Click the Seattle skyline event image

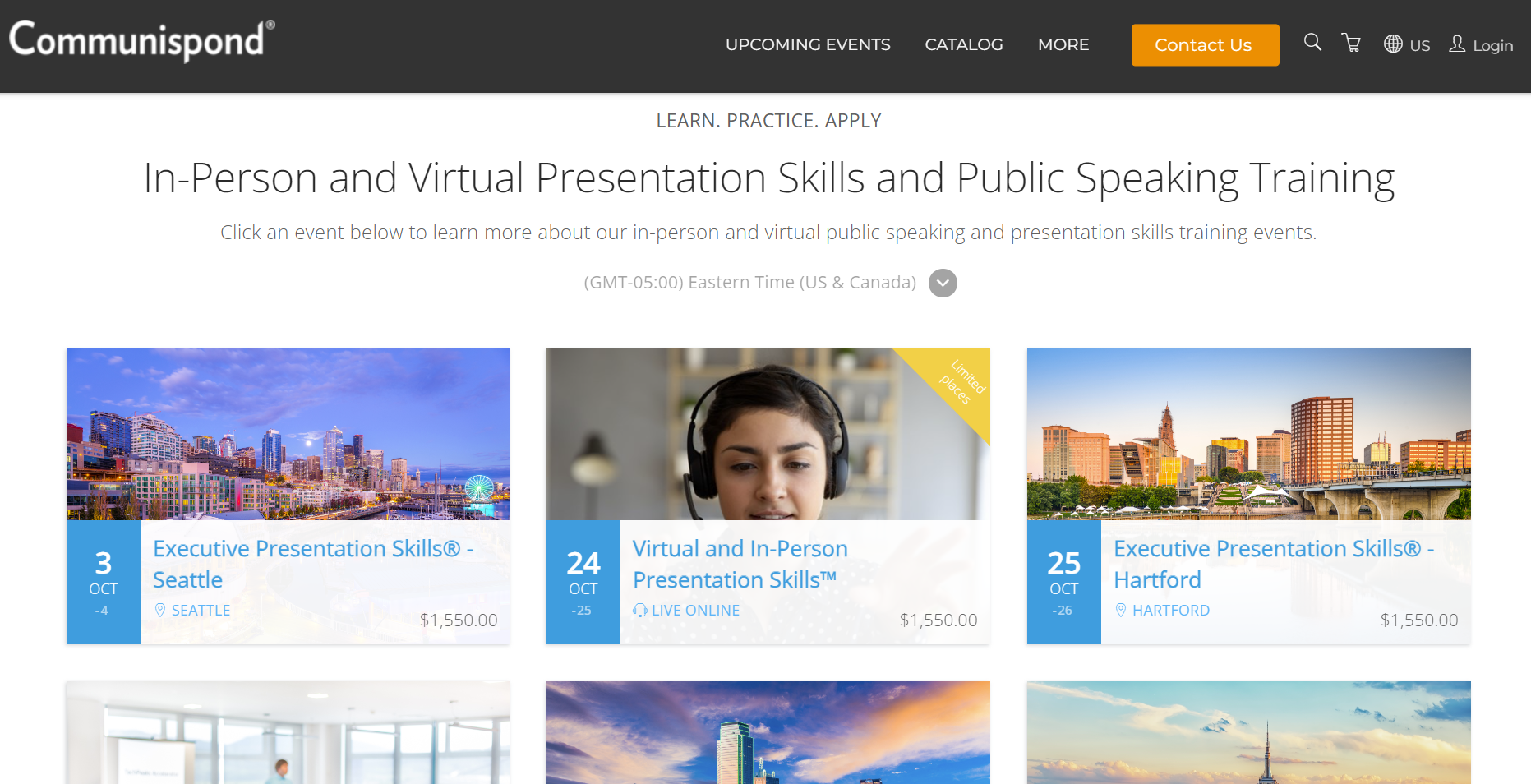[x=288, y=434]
...
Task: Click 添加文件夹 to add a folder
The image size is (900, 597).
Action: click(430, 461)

**WRITTEN TASK**
Copy out everything from the line containing "Task: Click 添加文件夹 to add a folder" down to the line containing "Action: click(430, 461)", both included, with no changes.

**FULL ANSWER**
Task: Click 添加文件夹 to add a folder
The image size is (900, 597).
Action: click(430, 461)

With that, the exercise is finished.